# REQUIRED WORK
Every line below should be duplicated exactly.

# RECORDS PROVIDED
Content starts
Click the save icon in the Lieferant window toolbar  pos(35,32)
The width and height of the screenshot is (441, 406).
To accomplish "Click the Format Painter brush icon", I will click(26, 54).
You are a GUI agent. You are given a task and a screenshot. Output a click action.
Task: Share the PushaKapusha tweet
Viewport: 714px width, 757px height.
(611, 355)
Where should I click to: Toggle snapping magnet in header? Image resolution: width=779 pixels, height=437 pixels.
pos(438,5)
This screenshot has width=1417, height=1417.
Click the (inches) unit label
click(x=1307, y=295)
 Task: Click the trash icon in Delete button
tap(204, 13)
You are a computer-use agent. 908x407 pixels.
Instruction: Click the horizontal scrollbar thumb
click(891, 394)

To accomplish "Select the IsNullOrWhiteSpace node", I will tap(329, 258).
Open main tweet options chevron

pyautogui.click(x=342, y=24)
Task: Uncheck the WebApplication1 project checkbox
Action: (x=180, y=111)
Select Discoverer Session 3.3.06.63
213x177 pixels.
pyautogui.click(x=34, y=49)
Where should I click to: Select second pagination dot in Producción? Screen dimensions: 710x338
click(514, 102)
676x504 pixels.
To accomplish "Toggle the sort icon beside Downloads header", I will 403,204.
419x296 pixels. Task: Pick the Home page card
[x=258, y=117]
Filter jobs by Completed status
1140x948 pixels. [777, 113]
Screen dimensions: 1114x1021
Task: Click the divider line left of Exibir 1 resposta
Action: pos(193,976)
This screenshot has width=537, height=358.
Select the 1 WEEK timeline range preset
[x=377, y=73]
Content ends
# SOLVED PROBLEM
Click the save icon in the Lieferant window toolbar  pos(35,32)
The width and height of the screenshot is (441, 406).
To accomplish "Click the Format Painter brush icon", I will click(26, 54).
You are a GUI agent. You are given a task and a screenshot. Output a click action.
Task: Share the PushaKapusha tweet
Viewport: 714px width, 757px height.
(611, 355)
Where should I click to: Toggle snapping magnet in header? Image resolution: width=779 pixels, height=437 pixels.
pos(438,5)
This screenshot has width=1417, height=1417.
Click the (inches) unit label
click(x=1307, y=295)
 Task: Click the trash icon in Delete button
tap(204, 13)
You are a computer-use agent. 908x407 pixels.
Instruction: Click the horizontal scrollbar thumb
click(891, 394)

To accomplish "Select the IsNullOrWhiteSpace node", I will tap(329, 258).
Open main tweet options chevron

pyautogui.click(x=342, y=24)
Task: Uncheck the WebApplication1 project checkbox
Action: (x=180, y=111)
Select Discoverer Session 3.3.06.63
213x177 pixels.
pyautogui.click(x=34, y=49)
Where should I click to: Select second pagination dot in Producción? Screen dimensions: 710x338
click(514, 102)
676x504 pixels.
To accomplish "Toggle the sort icon beside Downloads header", I will 403,204.
419x296 pixels. Task: Pick the Home page card
[x=258, y=117]
Filter jobs by Completed status
1140x948 pixels. [777, 113]
Screen dimensions: 1114x1021
Task: Click the divider line left of Exibir 1 resposta
Action: pos(193,976)
This screenshot has width=537, height=358.
Select the 1 WEEK timeline range preset
[x=377, y=73]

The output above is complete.